Updated: Aug 15, 2021

SGCR is raising funds for 2 minority-race-led Singaporean organisations as part of our anti-racism commitment. End FGC Singapore is a community-led movement empowering the Singaporean Muslim community to end the practice of Female Genital Cutting. Teater Ekamatra is an ethnic minority theatre company committed to centering ethnic minority artists, stories, and perspectives in its staging of works addressing socio-political issues. SGCR is sourcing donations from our members and volunteers, and we call on all our followers and Chinese Singaporean allies to do the same:

For allies without the financial capacity, please amplify conversations and encourage others with the means to participate in mutual aid efforts to do so.

We condemn the recent spate of racist events and attacks against racial minorities. We stand against the gaslighting and silencing that has followed these incidents, and recognise that they are embedded in a longer history of racial injustice in Singapore. We implore Chinese Singaporeans and those in power to listen closely to and affirm these lived experiences of racism, instead of rushing to defensiveness and dismissal. We demand our institutions and elected officials to take accountability, and review policies and practices towards an inclusive Singapore.

Why Anti-Racism is Climate Justice

Climate justice acknowledges that climate destruction is produced by and reproduces systems of oppression. Racism is part of these oppressive structures which reinforce that some groups are more worthy than others in order to facilitate the hoarding of power and the exploitation of resources. Environmental racism happens when minority-race communities are disproportionately affected by environmental issues.
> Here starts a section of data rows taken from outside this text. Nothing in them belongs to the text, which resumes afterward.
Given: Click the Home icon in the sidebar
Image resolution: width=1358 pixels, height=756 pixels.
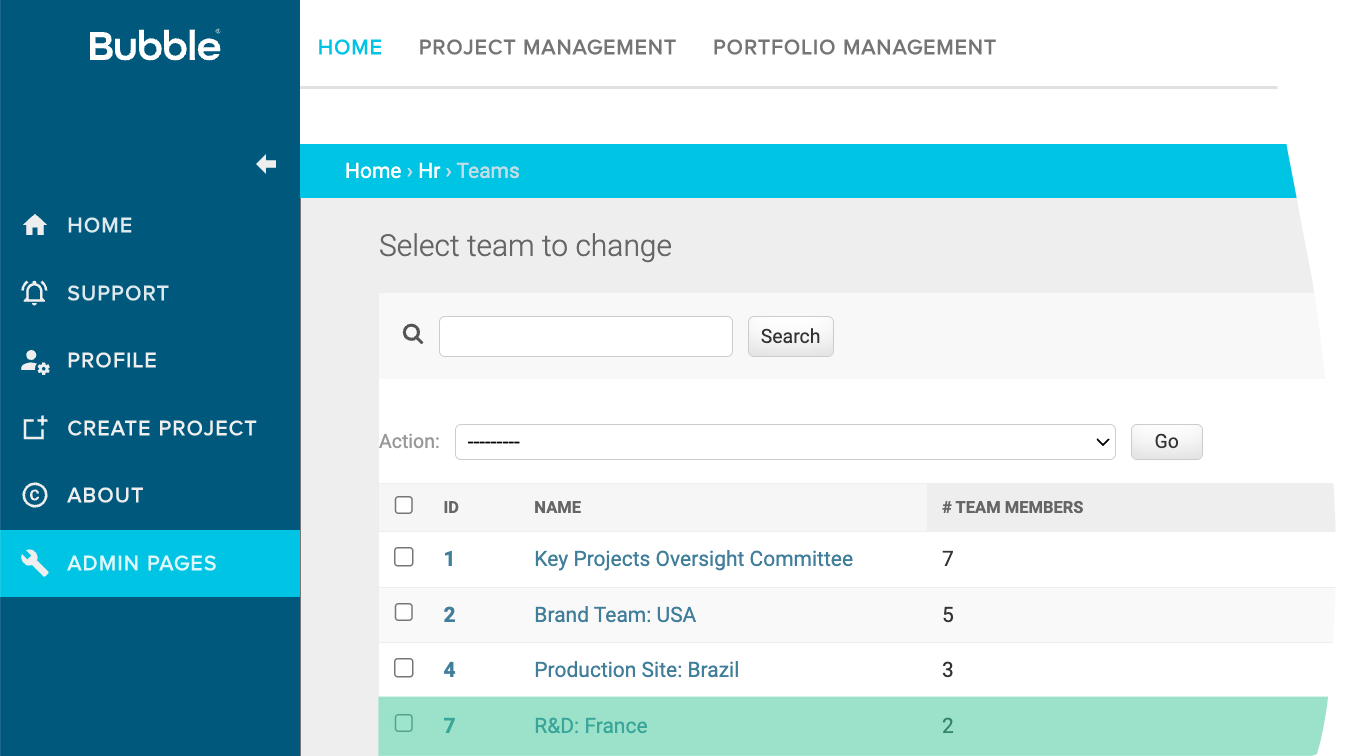Looking at the screenshot, I should [33, 225].
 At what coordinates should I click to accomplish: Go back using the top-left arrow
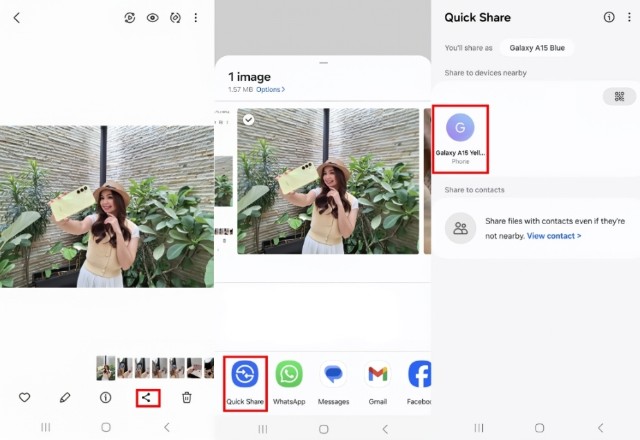(x=17, y=18)
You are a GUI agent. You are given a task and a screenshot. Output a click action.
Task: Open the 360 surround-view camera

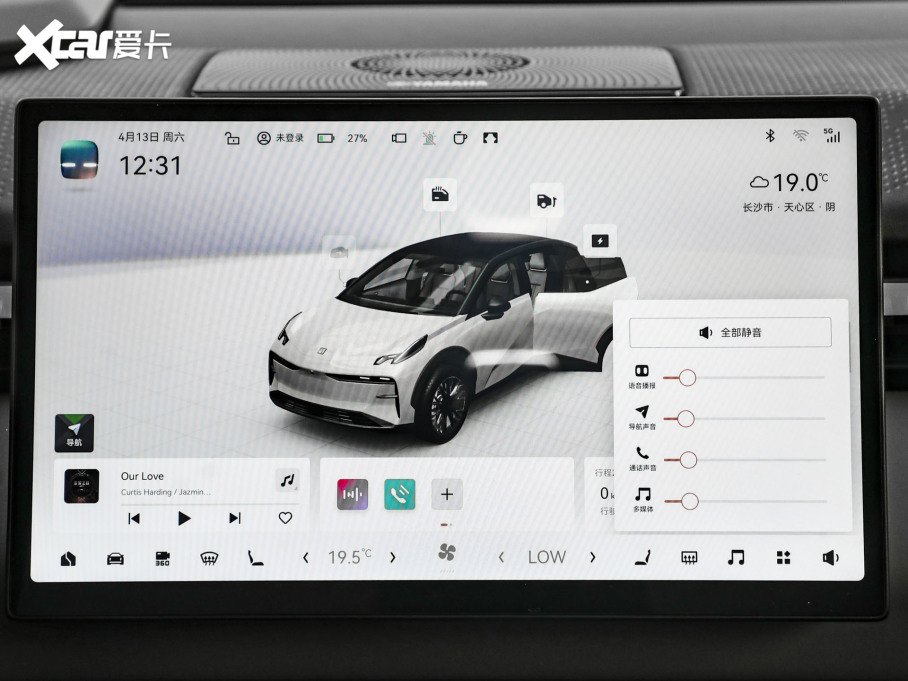(x=161, y=557)
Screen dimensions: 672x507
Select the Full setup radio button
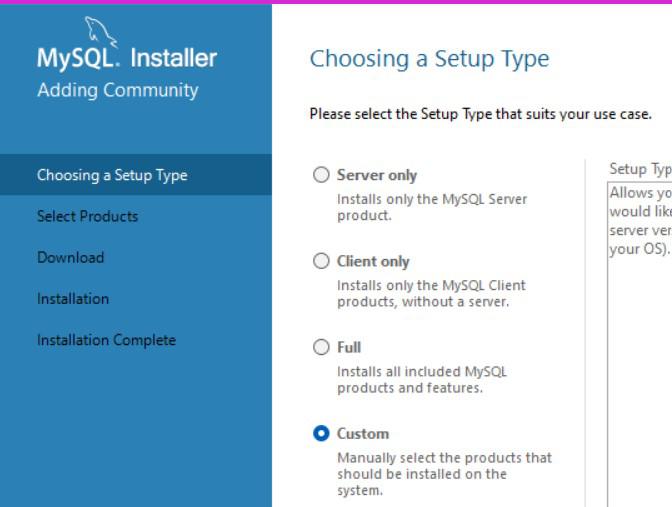pyautogui.click(x=321, y=347)

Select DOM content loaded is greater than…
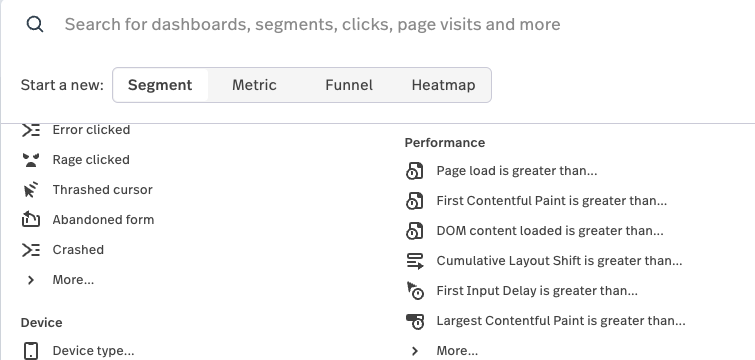click(550, 231)
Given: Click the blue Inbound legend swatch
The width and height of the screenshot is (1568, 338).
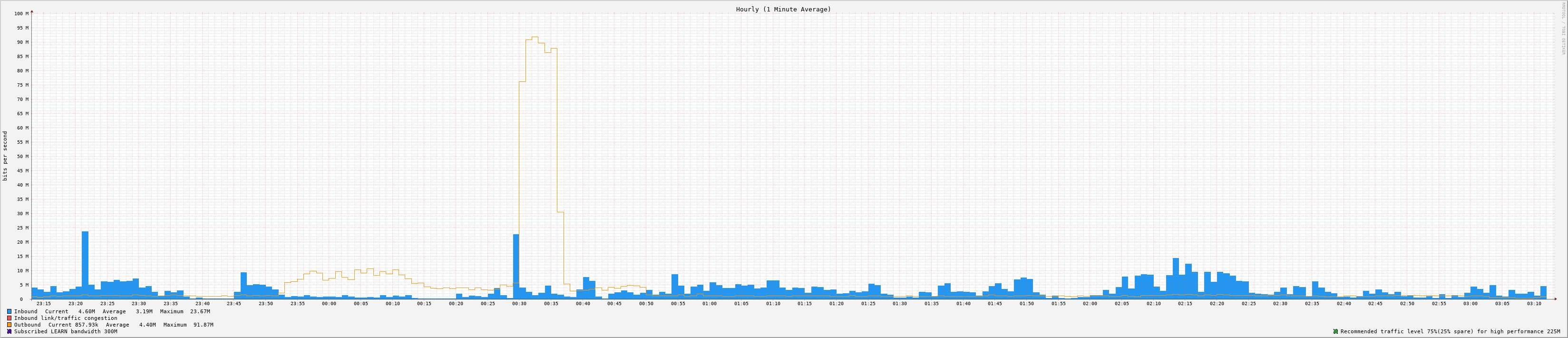Looking at the screenshot, I should pyautogui.click(x=9, y=311).
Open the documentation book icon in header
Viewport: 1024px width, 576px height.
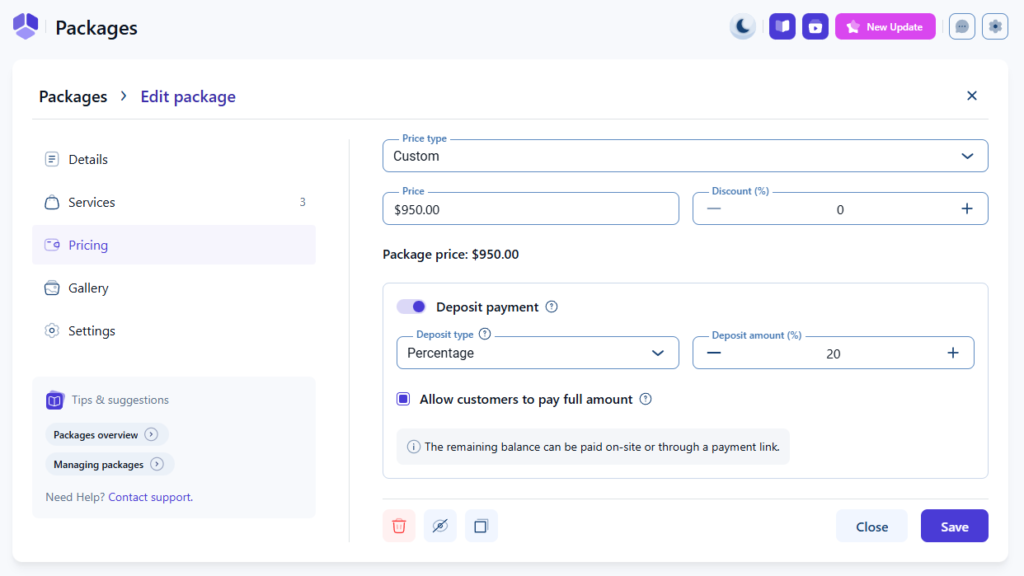(782, 27)
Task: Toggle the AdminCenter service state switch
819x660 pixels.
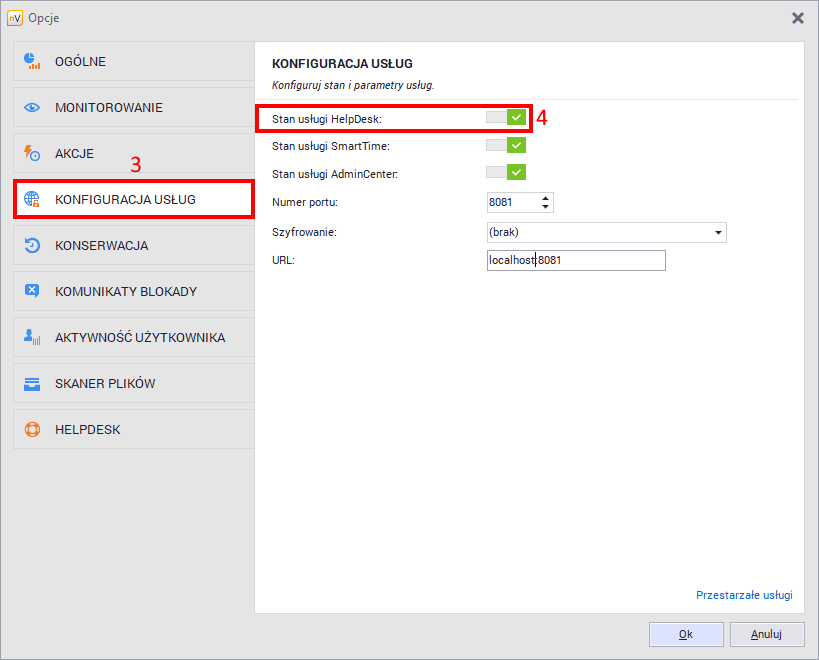Action: coord(505,173)
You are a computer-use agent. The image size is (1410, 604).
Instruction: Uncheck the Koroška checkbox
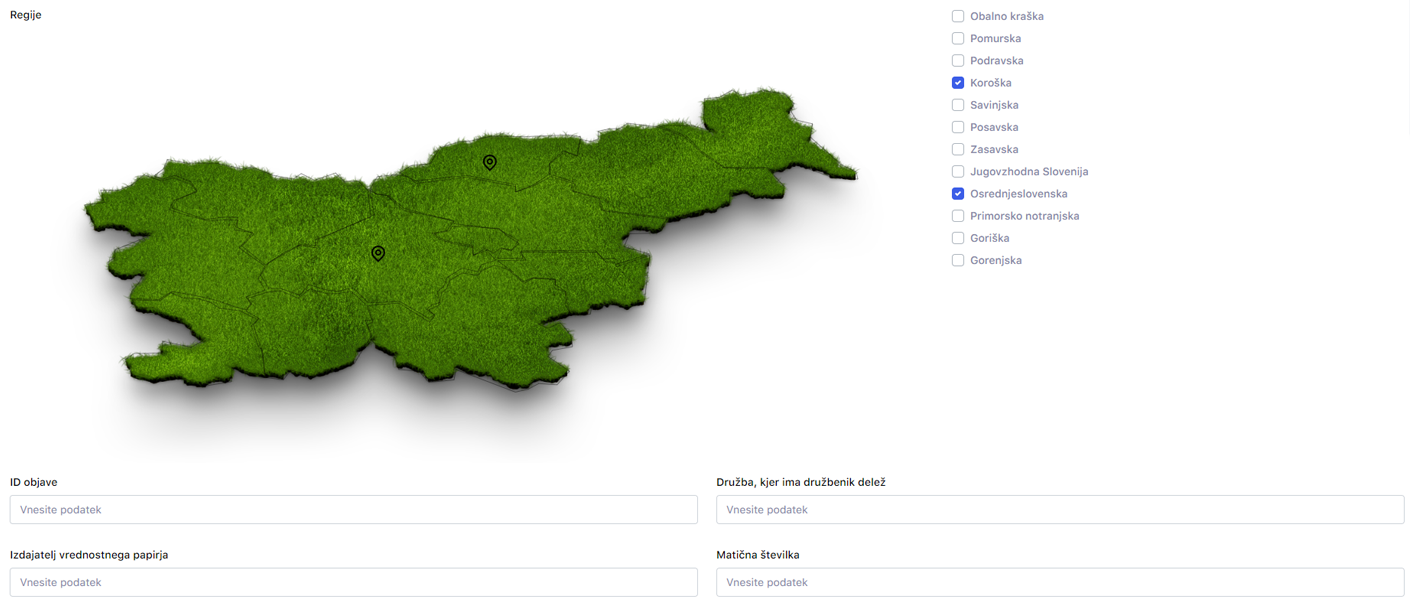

There are many examples of how they occur within and across national boundaries, historically and in the present [1].

Similarly, racism has also been an engine and product of climate destruction in Singapore. Colonial practices of importing Indian indentured labour to work on plantations for profits is one example of how racialist policies have perpetuated a disregard for the environment. The forced eviction of the Orang Laut and other minority communities who lived on the Southern Islands to make way for the oil and gas industry and landfills is another [2]. Beyond our borders, Singapore has been indicted for the mining of sand in neighbouring countries for its own reclamation and development [3].

We need to do better. Let’s start by listening to minority-race individuals who have been coming forward to share their stories, and speak up ourselves too. If you have other resources to share, please leave them in the comments! For other minority-led organisations to support, please check out!

SGCR believes that our activism is meaningless if it does not stand against all forms of injustices. An intersectional approach to the climate crisis demands that we recognise how racism has been and continues to be perpetuated for the sake of profit and at the expense of people and the planet. We strive to work in solidarity with others to resist racism in all forms.


[1] Examples in other contexts include the destruction to Niger delta where the Ogoni people live due to oil extraction and the planned construction of the Dakota Pipeline across indigenous lands in the United States.

[2] For more on this, watch the documentary ‘Island Nation’.

[3] The controversial practice of sand mining has been alleged to have caused the destruction of several indigenous communities in the region, as captured in the documentary film “Lost World” by Cambodian filmmaker, Kalyanee Mam.